Too young to join a factory team, in 1922 the ten-year-old Edith tried out for the Philadelphia Bobbies, a semi-pro team for non-working girls. Houghton quickly became the star, her fielding and batting skills drew the attention of fans and reporters, as did her youth. Edith was the youngest on a team made up of mostly teenage girls. The Bobbies practiced in Fairmount Park, where Edith was a standout athlete and baseball player.

In 1925, she and the team travelled to Japan to play baseball against men; Houghton was then 13 years old. On September 23, 1925, they boarded a train at the North Broad Street Station, several blocks from Edith's house. Twelve Bobbies, their coach, and two men (to play pitcher and catcher) played eight games on their way to Seattle, en route to Yokohama. Once in Japan, they drew large crowds, especially at first. Edith impressed many Japanese reporters. Although they were contracted to play 15 games for $800, their finances fell through midway through the trip. Half the team headed to Formosa and back to the United States. The other half, including Edith, stayed in Kobe and luckily found a contributor to fund their trip home by December.

== Education ==
Houghton briefly attended the new Simon Gratz High School, which had many sports that she wanted to play. After six months, however, she went to Philadelphia High School for Girls on Spring Garden Street.

== Career ==
Edith went on to play for semi-pro baseball teams until she started softball in the 1930s. At that point women were pushed out of baseball into softball. Houghton later played with other women's pro teams such as the Hollywood Girls and the New York Bloomer Girls. In 1942, during World War II, she volunteered for the WAVES (Women Accepted for Volunteer Emergency Services). Although nominally a clerk, she was accepted into the department's baseball team. The Navy newsletter wrote that "enlisted WAVE Houghton... can make any ball team in the country." During her service, she was assigned to the procurement of WAVES and Navy Nurse clothing for the Bureau of Supplies and Accounts in Washington D.C. Houghton eventually became chief storekeeper. In December 1944, Houghton's unit was transferred to New York. In 1945, Houghton was discharged from the WAVES but was recruited again and became the Chief Master of Arms.

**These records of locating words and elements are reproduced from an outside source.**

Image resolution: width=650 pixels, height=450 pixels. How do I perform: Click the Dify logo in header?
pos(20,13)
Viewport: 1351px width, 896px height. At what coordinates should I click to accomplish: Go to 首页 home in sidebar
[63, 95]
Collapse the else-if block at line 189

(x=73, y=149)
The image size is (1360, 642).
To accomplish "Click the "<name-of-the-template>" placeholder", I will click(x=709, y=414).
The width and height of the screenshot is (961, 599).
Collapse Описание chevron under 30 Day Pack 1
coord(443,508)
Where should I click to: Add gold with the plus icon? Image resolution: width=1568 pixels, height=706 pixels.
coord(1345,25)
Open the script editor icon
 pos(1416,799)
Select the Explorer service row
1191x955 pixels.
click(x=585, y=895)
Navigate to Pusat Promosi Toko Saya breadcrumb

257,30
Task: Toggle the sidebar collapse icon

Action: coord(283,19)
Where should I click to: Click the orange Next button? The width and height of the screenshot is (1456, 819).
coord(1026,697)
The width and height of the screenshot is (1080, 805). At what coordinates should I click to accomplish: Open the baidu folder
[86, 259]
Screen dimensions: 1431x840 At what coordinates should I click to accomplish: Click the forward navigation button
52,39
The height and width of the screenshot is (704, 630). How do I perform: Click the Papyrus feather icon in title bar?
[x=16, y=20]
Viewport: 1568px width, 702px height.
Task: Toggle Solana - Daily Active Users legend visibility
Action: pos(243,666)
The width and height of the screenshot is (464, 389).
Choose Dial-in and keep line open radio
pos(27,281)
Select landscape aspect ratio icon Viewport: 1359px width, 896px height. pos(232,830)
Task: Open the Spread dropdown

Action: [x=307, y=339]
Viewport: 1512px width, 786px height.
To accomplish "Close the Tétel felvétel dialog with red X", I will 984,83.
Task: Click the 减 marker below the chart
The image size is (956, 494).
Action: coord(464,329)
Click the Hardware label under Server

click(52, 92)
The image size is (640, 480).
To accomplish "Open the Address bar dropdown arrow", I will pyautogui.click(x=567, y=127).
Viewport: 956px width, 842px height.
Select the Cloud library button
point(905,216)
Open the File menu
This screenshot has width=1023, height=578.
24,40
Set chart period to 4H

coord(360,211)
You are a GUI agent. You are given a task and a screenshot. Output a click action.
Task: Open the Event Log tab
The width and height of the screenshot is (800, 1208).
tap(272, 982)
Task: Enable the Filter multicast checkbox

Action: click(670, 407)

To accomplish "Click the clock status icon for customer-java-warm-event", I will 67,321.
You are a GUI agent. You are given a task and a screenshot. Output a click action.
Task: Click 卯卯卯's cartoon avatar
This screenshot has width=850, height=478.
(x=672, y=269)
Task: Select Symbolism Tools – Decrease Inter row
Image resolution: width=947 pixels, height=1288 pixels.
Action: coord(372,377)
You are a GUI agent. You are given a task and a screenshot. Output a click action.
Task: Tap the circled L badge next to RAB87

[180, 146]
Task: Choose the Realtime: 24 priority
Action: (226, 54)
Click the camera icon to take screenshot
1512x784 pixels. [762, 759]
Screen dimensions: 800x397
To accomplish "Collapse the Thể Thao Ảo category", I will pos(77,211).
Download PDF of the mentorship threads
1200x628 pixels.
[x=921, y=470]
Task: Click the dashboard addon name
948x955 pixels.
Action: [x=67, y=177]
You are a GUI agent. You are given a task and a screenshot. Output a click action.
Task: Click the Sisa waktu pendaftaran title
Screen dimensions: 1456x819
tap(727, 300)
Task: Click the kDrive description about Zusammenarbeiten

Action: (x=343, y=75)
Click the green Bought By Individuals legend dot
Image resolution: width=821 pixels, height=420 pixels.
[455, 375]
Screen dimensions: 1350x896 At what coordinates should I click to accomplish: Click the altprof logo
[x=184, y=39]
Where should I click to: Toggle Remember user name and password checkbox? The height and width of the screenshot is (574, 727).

After the war, she took her skills to a new level. She approached Phillies’ owner R. R. M. Carpenter Jr. in 1946 asking for an interview, then met with Carpenter and general manager Herb Pennock. Soon the Phillies made national news: they hired Houghton as Major League Baseball's first female scout. From 1946 to 1952, she scouted players and signed fifteen to contracts, mostly from Philadelphia-area high schools.

She left the team in 1952 and rejoined the Navy, where she served during the Korean and Vietnam wars and retired as a chief petty officer.

In 1964, Houghton left Philadelphia and moved to Sarasota, Florida, where she lived until her death on February 2, 2013, eight days before her 101st birthday.